BREAKTHROUGH: Suspect in deacon’s 2017 killing arrested

BREAKTHROUGH: Suspect in deacon’s 2017 killing arrested May 6, 2018

 

Some may remember this shocking story from last November, about a deacon stabbed to death in a halfway house on Long Island.

Now, a breakthrough: 

The fugitive accused of killing a Long Island deacon last year has been arrested and ordered held without bail.

Nassau police say the suspect, 47-year-old Andre Patton, was hiding out in Tennessee and used an alias.
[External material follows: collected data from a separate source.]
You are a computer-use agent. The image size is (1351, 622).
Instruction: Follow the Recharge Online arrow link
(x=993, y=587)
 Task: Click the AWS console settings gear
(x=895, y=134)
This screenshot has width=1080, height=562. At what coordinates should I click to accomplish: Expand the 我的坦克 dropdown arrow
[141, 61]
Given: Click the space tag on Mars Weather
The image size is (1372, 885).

He is accused of stabbing 70-year-old Catholic Deacon Patrick Logdson with a kitchen knife multiple times back in November.
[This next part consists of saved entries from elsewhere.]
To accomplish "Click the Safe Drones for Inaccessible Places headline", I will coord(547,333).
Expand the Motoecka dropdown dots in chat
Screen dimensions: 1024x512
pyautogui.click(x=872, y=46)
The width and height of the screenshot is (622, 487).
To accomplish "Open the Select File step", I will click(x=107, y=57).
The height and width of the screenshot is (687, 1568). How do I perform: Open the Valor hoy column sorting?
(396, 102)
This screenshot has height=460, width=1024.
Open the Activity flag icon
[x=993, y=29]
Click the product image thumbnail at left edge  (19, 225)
Logsdon was the program manager of Anthony House, a group home in Roosevelt where Patton had been living at the time of the slaying. The home is operated by St. Vincent dePaul of the Diocese of Rockville Centre.

Police tell News 12 that Patton was in the program because he had just been released from prison on an assault charge, and had only been living in the house with the victim for about a week before the killing.

Detectives say the stabbing happened after a heated argument over Patton’s lack of progress in the rehabilitation program.

After the fatal stabbing, investigators say Patton took off running, and later he allegedly stole a van that was operated by the NICE bus system. Police say that vehicle was ditched in Queens — and Patton disappeared.